Toy trains were altered when Märklina German firm which specialized in doll house accessories, sought to make an equivalent toy for boys in which a constant revenue stream could be ensured by purchasing add-on accessories for decades after the first purchase. In addition to boxed sets containing a train and monitor, Märklin offered additional track, rolling stock, and buildings offered separately, creating the predecessor to the modern model train layout featuring buildings and scenery along with a working train.
Electric trains adopted, with the first appearing in 1897, made by the U.S. company Carlisle & Finch. As home use of power became more prevalent from the early 20th century, electrical trains gained popularity and as time moved on, these electrical trains grew in sophistication, gaining light, the ability to change direction, to emit a whistling noise, to smoke, to remotely couple and uncouple cars and even load and unload cargo. Toy trains by the first half of the 20th century were frequently made of lithographed tin; later trains were often made mostly of plastic.

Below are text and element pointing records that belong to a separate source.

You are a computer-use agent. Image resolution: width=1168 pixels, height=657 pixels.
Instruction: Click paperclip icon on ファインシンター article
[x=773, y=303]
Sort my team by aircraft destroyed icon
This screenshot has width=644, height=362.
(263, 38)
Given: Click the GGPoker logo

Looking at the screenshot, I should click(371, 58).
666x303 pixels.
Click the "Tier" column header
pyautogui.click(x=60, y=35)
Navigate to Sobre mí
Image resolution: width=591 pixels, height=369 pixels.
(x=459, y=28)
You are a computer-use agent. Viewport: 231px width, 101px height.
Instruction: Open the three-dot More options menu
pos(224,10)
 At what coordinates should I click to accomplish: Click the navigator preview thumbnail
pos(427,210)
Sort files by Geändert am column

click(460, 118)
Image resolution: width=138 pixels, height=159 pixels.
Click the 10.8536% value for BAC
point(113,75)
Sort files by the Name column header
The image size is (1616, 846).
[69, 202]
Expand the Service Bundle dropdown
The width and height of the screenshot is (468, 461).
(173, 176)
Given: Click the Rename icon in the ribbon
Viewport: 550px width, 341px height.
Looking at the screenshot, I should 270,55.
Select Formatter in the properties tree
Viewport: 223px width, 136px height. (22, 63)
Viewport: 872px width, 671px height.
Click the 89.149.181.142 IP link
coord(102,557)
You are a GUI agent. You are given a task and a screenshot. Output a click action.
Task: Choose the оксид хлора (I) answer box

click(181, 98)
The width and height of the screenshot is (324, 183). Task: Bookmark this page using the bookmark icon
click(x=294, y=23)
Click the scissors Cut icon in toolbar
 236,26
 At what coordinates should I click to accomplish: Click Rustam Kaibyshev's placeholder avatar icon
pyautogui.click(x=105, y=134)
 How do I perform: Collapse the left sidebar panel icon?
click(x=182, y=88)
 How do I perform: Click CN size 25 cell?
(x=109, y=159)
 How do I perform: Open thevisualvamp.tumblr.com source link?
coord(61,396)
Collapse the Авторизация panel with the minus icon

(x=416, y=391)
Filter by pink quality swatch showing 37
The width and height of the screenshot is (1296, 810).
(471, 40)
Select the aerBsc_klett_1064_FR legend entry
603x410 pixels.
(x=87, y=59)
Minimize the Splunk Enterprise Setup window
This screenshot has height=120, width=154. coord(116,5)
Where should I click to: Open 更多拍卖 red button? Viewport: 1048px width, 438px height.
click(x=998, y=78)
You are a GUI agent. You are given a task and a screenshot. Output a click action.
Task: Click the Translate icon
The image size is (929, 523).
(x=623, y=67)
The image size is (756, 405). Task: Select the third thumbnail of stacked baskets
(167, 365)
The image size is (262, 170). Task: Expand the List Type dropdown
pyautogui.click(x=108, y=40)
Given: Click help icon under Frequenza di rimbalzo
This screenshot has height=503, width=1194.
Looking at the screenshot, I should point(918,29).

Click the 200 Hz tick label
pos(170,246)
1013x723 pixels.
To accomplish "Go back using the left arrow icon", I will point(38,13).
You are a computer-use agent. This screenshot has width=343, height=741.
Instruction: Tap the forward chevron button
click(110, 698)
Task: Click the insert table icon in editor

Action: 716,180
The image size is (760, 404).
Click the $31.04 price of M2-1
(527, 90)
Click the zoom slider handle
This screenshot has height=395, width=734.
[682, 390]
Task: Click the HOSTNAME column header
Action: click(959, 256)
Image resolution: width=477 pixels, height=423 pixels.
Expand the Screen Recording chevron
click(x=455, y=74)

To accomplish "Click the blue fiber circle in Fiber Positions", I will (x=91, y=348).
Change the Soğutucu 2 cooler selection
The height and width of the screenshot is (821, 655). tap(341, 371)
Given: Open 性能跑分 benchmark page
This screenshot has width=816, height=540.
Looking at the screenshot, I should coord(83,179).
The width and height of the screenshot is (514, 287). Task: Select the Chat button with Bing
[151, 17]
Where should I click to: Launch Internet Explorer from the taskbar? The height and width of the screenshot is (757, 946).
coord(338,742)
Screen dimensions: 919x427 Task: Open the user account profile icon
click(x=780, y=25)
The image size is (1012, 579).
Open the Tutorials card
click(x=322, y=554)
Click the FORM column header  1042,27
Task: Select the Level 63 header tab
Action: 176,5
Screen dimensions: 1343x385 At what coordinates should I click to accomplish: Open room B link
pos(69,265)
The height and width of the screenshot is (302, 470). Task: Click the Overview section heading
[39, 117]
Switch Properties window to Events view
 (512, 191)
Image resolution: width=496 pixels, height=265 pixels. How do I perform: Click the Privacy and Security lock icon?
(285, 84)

Pull toys and wind-up trains were marketed by children, while electrical trains were marketed towards teenagers, particularly teenaged boys. Consumer interest in trains as toys waned in the late 1950s, but has undergone resurgence since the late 1990s due in large part to the popularity of Thomas the Tank Engine.
Today, S gauge and O gauge railroads are still considered toy trains even by their adherents and are often accessorized with semi-scale model buildings by Plasticville or K-Line (who owns the rights to the Plasticville-like buildings produced by Marx in the 1950s to the 1970s). However, as a result of their high cost, one is more likely to find an HO scale or N scale train set in a toy shop than a O scale collection.
Many modern electric toy trains comprise sophisticated electronics which emit digitized sound effects and permit the operator to securely and easily run multiple remote controller trains on one loop of course. In the last few decades, many toy rail operators will operate a train using a TV camera at the front of the motor and hooked up to a screen, such as computer monitor. This will show a picture, similar to that of a real (smaller size) railroad.